So, this women are bad at spatial awareness so they are bad at math. How do we objectively validate the premise in the first place, without taking into account biases that can influence that very premise, like social, nutritional and political factors? Are math skills only influenced by spatial awareness or are there other factors that influence math skills?
So this argument is actually a subjective prejudice but worded in a way that seems to be scientifically valid. One consequence of the enlightenment is that we started to try all the time to disguise a subjective prejudice with an objective truth. After that we had eugenics, (pseudo-) scientific race theory and all kinds bad justifications, but the truth is that people want to exploit other people, and they think that coming up with moral and scientific explanations for this exploitation makes them sleep better after making numerous atrocities during the day.
mushroommunk@lemmy.today 3 weeks ago
The intent of the post, sure. Women and men are equally capable of anything.
But absolutely nobody creating sewing patterns is sitting down and going “alright the integral of e to the x dx is…” Or remembering their laplace transformations.

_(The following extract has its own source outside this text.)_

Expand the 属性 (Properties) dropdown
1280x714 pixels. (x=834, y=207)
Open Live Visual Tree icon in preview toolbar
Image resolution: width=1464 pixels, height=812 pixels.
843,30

Melobol@lemmy.ml 3 weeks ago
I love over-complicating things… but Calculus in a sewing pattern sounds really strange.
Unless… it is like for a space suit where you need to be accurate? Or making something for a form fitting hard surface?
Wren@lemmy.today 3 weeks ago
Quilters would like a word.
Nurse_Robot@lemmy.world 3 weeks ago
Only if you want clothes that fit
prole@lemmy.blahaj.zone 3 weeks ago
I imagine people are using the calculus to analyze knitting patterns and stuff. Not the knitters themselves.
Fondots@lemmy.world 3 weeks ago
Fun fact, the space suits used in the Apollo program were made by Playtex
DeadDigger@lemmy.zip 3 weeks ago
Well there is a lot of calculus involved in making patterns like body ratios or wool to knot ratios if you put knitting into sewing.
pomegranatefern@sh.itjust.works 3 weeks ago
I’m not saying I couldn’t see cases where I would seriously consider using calculus in a sewing pattern, but it’s really not used in sewing pattern creation basically ever unless someone already knows it and had a very specific use case. I suspect the OP meant “calculations” or something similar and mis-typed.
Source: I still remember a fair amount of calculus and I sew
Seleni@lemmy.world 3 weeks ago
Of course they don’t mean women pull out a calculator, a notebook, and start doing calculations, anymore than when a person throws a ball at a target they pull out some graph paper and start calculating parabolic arcs and all that shit. They’re saying we do it instinctively, and if we’re good at doing it instinctively then we can do it intellectually.
Quibblekrust@thelemmy.club 3 weeks ago
Do you think “mental calculus” means people are doing derivatives in their heads?
It doesn’t. It’s also not what was meant by the author of this post when they used the word.